In the commentary on the collapse of New Labour, which party's fate is Labour said to be at risk of sharing?

* [DOCUMENT SECTION]:
-- BEGIN --
So, the end of the Blair witch project arrived, and predictably, New Labour finished its destruction of Labour by thinning the party to the point that it may go to the happy hunting ground inhabited by Britain’s Liberal party – into the memory hole of history. Blair and Asquith – now there’s a ripe combo for the history books. Somehow, what New Labour had to offer turned the stomachs of the population: a corrupt gang of incompetent neo-imperialists, with the taint of Saudi bagmen and other mysterious sources of billionaire money, the grand producers of a social attitude that would make it impossible to finance the necessary public investment that actually would make Labour significant, rather than popular in a suburban pocket election, an enterprise that refused to put the boot into the House of Lords when it had a chance, the party of the authoritarian attitude towards the human right to smoke dope or access information about the workings of the State - the whole ghastly machine has come crashing down. This is the direct result of letting Blair have his last run. One wonders if the Labour poobahs rue having let the vanity of that disgusting creature overrule common sense? But then, it was a conspiracy of vanity – the poobahs of ‘Labour’ without the ‘New’ are now a dinosaur’s age, and Third Way-ers cast their lots with and made their fortunes on reheated Thatcherism, so they were in no position to see that vanity was leading them to a big fall.

The signs of the times are not good – the first openly fascist party in 70 years has taken power in Italy, with the mayor of Rome giving the fascist salute; an open racist has won the London mayoralty election, and the defenders of ‘tolerance’ and ‘enlightenment’ are also still defending their participation in the indefensible Iraq war. The war was, in foreign policy, just the kind of escamotage Blair produced in domestic policy – a now you see it, now you don’t surrender to the vilest impulses of the right, wrapped in the appropriate pop references and smirky nostalgia for the enlightenment “left”. The decents have the reach and influence of a planter’s mole on the buttocks of the behemoth, but they gather, in their collective crapulence, all the energies, all the hysterical rhetoric, all the contradictions, all the mock Trot gestures, that made New Labour such an obscenity. The combination of an economic slowdown and right wing racism, sure to be a popular card, are just unfolding their tender shoots.
-- END --
* [ITEMS]:
-- BEGIN --
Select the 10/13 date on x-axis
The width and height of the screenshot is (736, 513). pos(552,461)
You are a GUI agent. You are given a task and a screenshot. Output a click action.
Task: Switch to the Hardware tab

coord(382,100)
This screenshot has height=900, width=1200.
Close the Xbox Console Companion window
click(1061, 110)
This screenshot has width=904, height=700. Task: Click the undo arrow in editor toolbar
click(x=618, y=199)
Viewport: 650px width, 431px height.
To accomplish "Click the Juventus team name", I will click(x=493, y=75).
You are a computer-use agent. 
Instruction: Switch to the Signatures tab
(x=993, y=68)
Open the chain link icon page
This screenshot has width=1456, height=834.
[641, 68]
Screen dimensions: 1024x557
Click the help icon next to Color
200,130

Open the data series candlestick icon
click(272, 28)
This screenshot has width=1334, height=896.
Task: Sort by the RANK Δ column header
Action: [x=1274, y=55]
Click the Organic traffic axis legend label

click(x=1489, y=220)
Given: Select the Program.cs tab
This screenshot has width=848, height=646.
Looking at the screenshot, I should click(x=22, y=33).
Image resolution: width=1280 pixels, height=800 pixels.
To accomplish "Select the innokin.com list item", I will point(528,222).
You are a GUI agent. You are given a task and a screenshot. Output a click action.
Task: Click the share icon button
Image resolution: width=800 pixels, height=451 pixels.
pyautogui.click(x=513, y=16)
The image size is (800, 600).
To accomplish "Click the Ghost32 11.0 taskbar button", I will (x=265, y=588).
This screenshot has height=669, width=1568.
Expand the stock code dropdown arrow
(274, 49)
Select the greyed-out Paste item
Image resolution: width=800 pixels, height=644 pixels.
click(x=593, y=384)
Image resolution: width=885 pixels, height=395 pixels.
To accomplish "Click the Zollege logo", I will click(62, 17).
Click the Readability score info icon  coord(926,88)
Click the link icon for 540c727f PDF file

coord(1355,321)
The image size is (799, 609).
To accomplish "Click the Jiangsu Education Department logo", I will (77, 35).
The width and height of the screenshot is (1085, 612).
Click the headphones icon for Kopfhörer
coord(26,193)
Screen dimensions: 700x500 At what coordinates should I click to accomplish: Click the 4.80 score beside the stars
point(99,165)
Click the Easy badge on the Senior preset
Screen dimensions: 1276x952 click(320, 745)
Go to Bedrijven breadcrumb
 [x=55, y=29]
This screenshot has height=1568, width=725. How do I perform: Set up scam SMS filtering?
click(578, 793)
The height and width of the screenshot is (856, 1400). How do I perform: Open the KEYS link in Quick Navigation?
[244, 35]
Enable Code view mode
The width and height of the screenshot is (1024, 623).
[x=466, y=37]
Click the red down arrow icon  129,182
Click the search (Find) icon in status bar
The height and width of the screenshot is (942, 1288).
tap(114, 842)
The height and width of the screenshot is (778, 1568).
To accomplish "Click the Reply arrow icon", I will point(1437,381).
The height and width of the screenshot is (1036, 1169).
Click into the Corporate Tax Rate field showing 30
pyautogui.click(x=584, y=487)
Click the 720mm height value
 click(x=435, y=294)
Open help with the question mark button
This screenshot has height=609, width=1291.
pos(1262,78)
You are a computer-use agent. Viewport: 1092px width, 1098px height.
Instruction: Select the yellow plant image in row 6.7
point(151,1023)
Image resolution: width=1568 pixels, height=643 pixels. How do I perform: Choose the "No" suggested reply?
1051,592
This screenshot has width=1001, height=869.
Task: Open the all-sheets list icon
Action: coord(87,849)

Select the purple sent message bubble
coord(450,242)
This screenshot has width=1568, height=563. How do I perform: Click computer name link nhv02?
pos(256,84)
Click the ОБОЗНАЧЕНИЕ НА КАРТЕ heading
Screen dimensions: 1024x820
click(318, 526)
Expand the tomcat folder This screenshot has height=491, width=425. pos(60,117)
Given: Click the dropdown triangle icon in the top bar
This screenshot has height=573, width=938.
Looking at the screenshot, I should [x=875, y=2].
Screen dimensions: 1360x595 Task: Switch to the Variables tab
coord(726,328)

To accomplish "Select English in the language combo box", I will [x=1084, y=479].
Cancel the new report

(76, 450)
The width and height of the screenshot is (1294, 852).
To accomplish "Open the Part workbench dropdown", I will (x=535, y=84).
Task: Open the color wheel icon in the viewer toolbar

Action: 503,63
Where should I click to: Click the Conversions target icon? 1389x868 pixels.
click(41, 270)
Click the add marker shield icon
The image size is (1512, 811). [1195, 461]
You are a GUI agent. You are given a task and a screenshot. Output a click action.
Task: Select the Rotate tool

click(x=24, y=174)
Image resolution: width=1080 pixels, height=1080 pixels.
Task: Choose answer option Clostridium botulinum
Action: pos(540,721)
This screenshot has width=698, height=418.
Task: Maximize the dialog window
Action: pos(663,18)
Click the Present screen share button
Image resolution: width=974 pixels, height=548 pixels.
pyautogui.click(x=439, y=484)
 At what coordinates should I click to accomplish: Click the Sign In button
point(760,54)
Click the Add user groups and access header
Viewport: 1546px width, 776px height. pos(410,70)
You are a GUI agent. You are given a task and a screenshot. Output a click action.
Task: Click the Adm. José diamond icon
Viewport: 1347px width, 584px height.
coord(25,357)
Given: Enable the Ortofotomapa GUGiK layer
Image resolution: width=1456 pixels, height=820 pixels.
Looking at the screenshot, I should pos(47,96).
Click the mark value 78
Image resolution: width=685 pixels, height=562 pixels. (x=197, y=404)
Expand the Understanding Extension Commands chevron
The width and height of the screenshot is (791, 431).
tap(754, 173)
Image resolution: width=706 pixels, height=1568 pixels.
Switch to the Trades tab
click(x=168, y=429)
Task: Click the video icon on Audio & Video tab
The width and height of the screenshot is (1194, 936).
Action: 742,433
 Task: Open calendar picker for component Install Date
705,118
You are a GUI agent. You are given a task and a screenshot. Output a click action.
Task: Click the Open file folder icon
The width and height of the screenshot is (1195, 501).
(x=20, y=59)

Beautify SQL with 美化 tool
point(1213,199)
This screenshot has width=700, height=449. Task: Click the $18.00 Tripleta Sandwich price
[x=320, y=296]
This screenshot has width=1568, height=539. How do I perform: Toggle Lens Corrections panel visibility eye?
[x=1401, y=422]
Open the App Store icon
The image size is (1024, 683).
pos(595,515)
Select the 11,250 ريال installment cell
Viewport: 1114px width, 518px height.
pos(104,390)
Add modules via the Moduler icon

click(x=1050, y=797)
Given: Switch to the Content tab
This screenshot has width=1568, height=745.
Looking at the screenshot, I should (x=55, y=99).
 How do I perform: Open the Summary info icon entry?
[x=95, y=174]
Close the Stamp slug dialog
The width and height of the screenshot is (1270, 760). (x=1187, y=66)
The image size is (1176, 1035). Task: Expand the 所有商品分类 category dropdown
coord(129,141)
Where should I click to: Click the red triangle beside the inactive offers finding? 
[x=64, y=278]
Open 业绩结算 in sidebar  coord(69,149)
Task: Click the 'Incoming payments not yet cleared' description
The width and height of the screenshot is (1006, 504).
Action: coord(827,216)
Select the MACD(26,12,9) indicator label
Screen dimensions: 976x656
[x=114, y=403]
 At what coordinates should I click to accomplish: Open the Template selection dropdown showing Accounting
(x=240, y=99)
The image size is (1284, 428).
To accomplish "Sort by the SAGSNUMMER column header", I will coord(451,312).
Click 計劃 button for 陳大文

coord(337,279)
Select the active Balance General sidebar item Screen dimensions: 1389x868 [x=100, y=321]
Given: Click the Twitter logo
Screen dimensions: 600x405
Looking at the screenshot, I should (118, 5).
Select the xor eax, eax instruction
-- END --
* [RESPONSE TO THE TASK]:
Britain's Liberal party.